A few crocuses and snowdrops were showing their faces in the borders... there was a promise of spring in the air; it gave us a chance to breathe and feel a bit more connected to the world, even if only for a while. You have to grab the high points where you can these days.
The world feels weird and the weather's joining in - today it's been cold, wet, sunny, wet again and tomorrow we have heavy snow forecast... all we need is fog and we'll have managed four seasons in a weekend!
A while back I said Nigella's Emergency Brownies might be needed in the future... the time has now come. Every damn day seems like an emergency.

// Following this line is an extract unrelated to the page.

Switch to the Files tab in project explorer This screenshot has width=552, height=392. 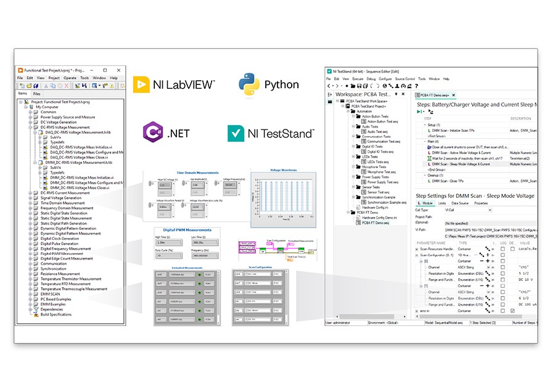point(36,94)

I don't like chocolate much but I do like a chocolate cake or dessert so I set to this morning; I think I must be one of the few people alive who've never made brownies before. They weren't very pretty although they tasted divine. I'll have another go when I'm feeling less stressed... god knows when that's likely to be. It seems to be a permanent state of mind.
Later this month we have a double funeral to look forward to. I have a feeling I'll need more than cake to get through it. Sometimes I wish I liked alcohol.
I really must buck up.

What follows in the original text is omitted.